FRAGMENTO DE LA PÁGINA »
....

Así pues, el problema del realismo científico es que no puede establecer un criterio de realidad que sustituya eficazmente la percepción intersubjetiva. Esta es la razón por la que el argumento del no-milagro no es concluyente: aunque no podamos creer en milagros, necesitamos un criterio de realidad que nos pueda servir para decidir objetivamente qué es real y qué no lo es. En tanto no proporcione ese criterio, el realismo científico no tiene una base sólida.

Conocimiento y realidad

El conocimiento es una forma de interacción con el entorno que hemos desarrollado con la finalidad de mejorar nuestra adaptación. Para ello, construimos una representación de ese entorno en el que integramos los datos sensoriales y los organizamos basándonos en las regularidades que presentan. Estas regularidades fundamentan la intersubjetividad, que a su vez fundamenta nuestra creencia en un mundo objetivo. El mundo objetivo sería aquello que el conocimiento (objetivo) representa. Pero ese mundo objetivo no podemos conocerlo más que mediante la representación que nos formamos de él (en realidad es esa representación), y, por tanto, la “verdad” o “validez” o “fidelidad” de esa representación, es decir, la valoración de en qué medida esa representación se parece al mundo que representa, no podemos basarla más que en la propia representación.

Tenemos una tendencia difícil de vencer a considerar que esa representación es un simple reflejo del mundo: abrimos los ojos y vemos lo que hay. Ya expliqué que este “realismo natural” es imprescindible para que el conocimiento objetivo cumpla su misión: no podemos poner en duda que lo que vemos es lo que hay; hemos de actuar como si fuera así, porque lo que vemos lo vemos como lo vemos precisamente con la finalidad de tener éxito si actuamos creyendo que es lo que hay.

El realista ingenuo podría argumentar que la manera más segura que podrían haber encontrado los ciegos mecanismos evolutivos de garantizar el éxito de nuestra adaptación al entorno basando nuestra conducta en la representación que nos hacemos de él, sería precisamente que esta representación reflejara fielmente el entorno. Esta idea es una ingenuidad, como era de esperar. Para rebatirla sin complicar demasiado las cosas me fijaré solo en un hecho: la visión se basa en la capacidad de captar determinadas frecuencias del espectro electromagnético. Captamos solo las ondas correspondientes al llamado espectro visible, que queda encajado entre el infrarrojo y el ultravioleta. Una percepción fiel debería permitirnos captar todo el espectro, desde las frecuencias más bajas hasta las más altas. Deberíamos captar las microondas, el wifi, el 5G, los rayos X… ¿Qué ganaríamos con eso? Nada: no podríamos procesar tanta información, la mayor parte de la cual nos resultaría inútil. Tanto realismo nos mataría. Sabiamente (es decir, a base de un larguísimo proceso de ensayo y error en el que cada error suele comportar la extinción de una especie), la evolución ha ido seleccionando para nosotros únicamente lo que nos puede resultar útil teniendo en cuenta nuestras características y las del entorno concreto en el que sobrevivimos. Vemos lo que nos conviene ver, no lo que hay. Y, sobre la base de lo que vemos, conocemos lo que nos conviene conocer. En ambos casos, lo que nos conviene no lo ha decidido nadie; el hecho de que sobrevivamos es lo que permite decir que, el caso de nuestra especie, la evolución ha acertado dándonos lo que nos conviene.

....

DATOS PROPORCIONADOS »
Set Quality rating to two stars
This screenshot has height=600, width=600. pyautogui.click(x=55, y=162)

....

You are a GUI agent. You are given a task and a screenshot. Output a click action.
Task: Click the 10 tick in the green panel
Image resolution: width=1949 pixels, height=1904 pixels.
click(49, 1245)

....

EJERCICIOS »
1 – Responde estas preguntas sobre el texto acerca de conocimiento y realidad:
(a) ¿Qué no puede establecer el realismo científico?
(b) ¿Qué fundamentan las regularidades que presentan los datos sensoriales?
(c) ¿Entre qué dos zonas del espectro queda encajado el espectro visible?
2 – ¿Puedes actualizar el texto sobre conocimiento y realidad, empezando por "Conocimiento y realidad" y siguiendo hasta "la propia representación.", de modo que "entorno" pase a ser "medio"?
3 – ¿Podrías continuar el texto sobre conocimiento y realidad a partir del punto en que se detiene?

SOLUCIONES »
1 –
(a) Un criterio de realidad que sustituya eficazmente la percepción intersubjetiva.
(b) La intersubjetividad.
(c) Entre el infrarrojo y el ultravioleta.

2 –
Conocimiento y realidad

El conocimiento es una forma de interacción con el medio que hemos desarrollado con la finalidad de mejorar nuestra adaptación. Para ello, construimos una representación de ese medio en el que integramos los datos sensoriales y los organizamos basándonos en las regularidades que presentan. Estas regularidades fundamentan la intersubjetividad, que a su vez fundamenta nuestra creencia en un mundo objetivo. El mundo objetivo sería aquello que el conocimiento (objetivo) representa. Pero ese mundo objetivo no podemos conocerlo más que mediante la representación que nos formamos de él (en realidad es esa representación), y, por tanto, la “verdad” o “validez” o “fidelidad” de esa representación, es decir, la valoración de en qué medida esa representación se parece al mundo que representa, no podemos basarla más que en la propia representación.

3 –
La comprensión de cuál es la finalidad y el funcionamiento básico de nuestros mecanismos perceptivos priva también al realista de otro posible argumento. Porque también podría decir que, aunque es cierto que el conocimiento y la facultad de construir representaciones del entorno se han desarrollado con una finalidad adaptativa y no contemplativa, es decir, para sobrevivir y no para hacernos sabios, los humanos hemos llegado a un nivel de desarrollo intelectual y material que nos permite utilizar el instrumento maravilloso del conocimiento para una finalidad diferente de la que en un principio tenía: conocer verdaderamente la realidad. No hay ninguna razón para negar la posibilidad de ese cambio de función; si miramos el proceso de la evolución biológica, sucede continuamente que un órgano que se había desarrollado para cumplir una determinada función se recicla, con las adaptaciones necesarias, para llevar a cabo una función diferente. El problema es que eso tampoco nos garantiza que podamos obtener una representación fiel de la realidad. Porque no podemos empezar desde cero; no podemos ni siquiera imaginarlo. Para crear conocimientos hemos de usar los mecanismos cognitivos de que disponemos, y estos, tanto los perceptivos como los intelectuales, están ya conformados de una determinada manera. Podemos ver lo más lejano o lo más pequeño, pero seguirá siendo “ver”. Podemos pensar en principios que van mucho más allá de lo que vemos, pero tendremos que pensar de acuerdo con los mecanismos en los que se basan nuestras capacidades intelectuales. Es cierto que estos mecanismos cognitivos no son inmutables, y que podemos esperar que seguirán evolucionando y que nos permitirán seguir mejorando nuestra adaptación al entorno. Podemos valorar también que ha aparecido un factor nuevo que puede cambiar las cosas: nuestra capacidad de influir en esta evolución (ya veremos —es un decir— si para bien o para mal). Pero es imposible saber qué nos traerá ese futuro.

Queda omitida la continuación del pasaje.